There are two sequences that do not cluster with either of the aforementioned groups, and these two enzymes demonstrate substrate preferences distinct from those of PagF homologs that isoprenylate on Tyr. For example, LynF (40% sequence-identical to PagF) also catalyzes O-prenylation on Tyr, but does so in a “reverse” manner (i.e., via addition of dimethylallylic carbocation at C3 rather than at C1). Similarly, TruF1 (32% sequence-identical to PagF) catalyzes reverse prenylation, but does so on Ser/Thr residues rather than on Tyr. To understand a possible rationale for this change in specificity, we generated a structure-based model for TruF1 using the coordinates of PagF and superimposed the two structures. An inspection of the two active sites suggests that many of the hydrophobic residues that are necessary for stabilizing the Tyr substrate in PagF are altered to either small aliphatic residues (i.e., Phe69 in PagF is Ser68 in TruF1, and Trp271 in PagF is Ser280 in TruF1) or basic residues (i.e., Tyr292 in PagF is Arg301 in TruF1) (Fig. 6C). Other residues that define the PagF active site contours (Fig. 4B) are altered in the TruF1 sequence as well. These changes likely alter both the contour and the charge of the active site in TruF1 to accommodate the smaller, polar Ser residue in the substrate.

Discussion

Biochemical analysis of a TruF family member extends the architectural repertoire of α/β prenyltransferase to a new clade of enzymes that O-prenylate Tyr, Ser, and Thr on linear or cyclic peptide substrates. Biochemical characterization of related F enzymes reveals that a number of members are inactive in their ability to catalyze peptide alkylation, both in vivo and in vitro. The trunkamide cluster contains two F enzymes (TruF1 and TruF2), but only TruF1 is active in reverse prenylation Ser/Thr. (24). Likewise, the patellamide cluster contains PatF, but the products of this cluster are not prenylated, and the enzyme lacks prenyl transfer activity (36). A closer examination of the primary sequences of these inactive enzymes, in the context of the biochemical and structural data presented here, demonstrates that these enzymes lack at least one of the conserved residues that are required to engage the DMAPP substrate.

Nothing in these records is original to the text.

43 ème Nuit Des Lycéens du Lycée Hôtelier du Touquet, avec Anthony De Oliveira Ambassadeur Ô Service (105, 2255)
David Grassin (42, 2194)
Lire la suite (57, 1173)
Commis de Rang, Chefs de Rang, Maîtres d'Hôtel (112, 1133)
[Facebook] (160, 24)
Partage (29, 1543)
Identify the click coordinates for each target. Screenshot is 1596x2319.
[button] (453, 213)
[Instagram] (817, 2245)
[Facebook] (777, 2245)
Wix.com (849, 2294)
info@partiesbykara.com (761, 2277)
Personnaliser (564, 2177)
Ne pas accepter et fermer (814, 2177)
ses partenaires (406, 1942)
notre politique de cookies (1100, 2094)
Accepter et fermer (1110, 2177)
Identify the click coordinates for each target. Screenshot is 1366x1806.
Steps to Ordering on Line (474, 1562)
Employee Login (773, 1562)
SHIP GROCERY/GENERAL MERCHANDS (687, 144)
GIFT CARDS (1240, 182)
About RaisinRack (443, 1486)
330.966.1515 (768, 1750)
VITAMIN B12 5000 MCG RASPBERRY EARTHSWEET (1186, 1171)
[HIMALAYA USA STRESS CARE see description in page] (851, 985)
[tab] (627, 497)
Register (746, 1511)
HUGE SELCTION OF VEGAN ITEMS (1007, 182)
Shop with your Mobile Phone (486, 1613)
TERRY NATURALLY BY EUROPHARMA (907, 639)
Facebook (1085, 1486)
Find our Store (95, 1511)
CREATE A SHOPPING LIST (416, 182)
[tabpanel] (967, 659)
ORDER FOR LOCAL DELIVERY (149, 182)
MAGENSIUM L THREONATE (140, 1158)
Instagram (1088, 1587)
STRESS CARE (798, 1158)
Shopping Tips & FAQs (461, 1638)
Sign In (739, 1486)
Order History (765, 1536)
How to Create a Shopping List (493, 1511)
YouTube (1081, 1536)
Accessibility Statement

In the FgPT2, the regiochemistry of the Friedel–Crafts type alkylation at C4 of the indole substrate is dictated by steric constraints that preclude σ-complex formation at the more reactive C7 atom. For PagF, peptide binding at the base of the active site orients the Tyr hydroxyl in the vicinity of the prenyl donor at a sufficient distance from the allylic carbocation to favor the direct electrophilic attack on the Tyr oxygen. This geometric positioning of reactive atoms and the greater reactivity of the hydroxyl group dictate direct O-alkylation over aromatic substitution of Tyr substrates in cyclic peptides.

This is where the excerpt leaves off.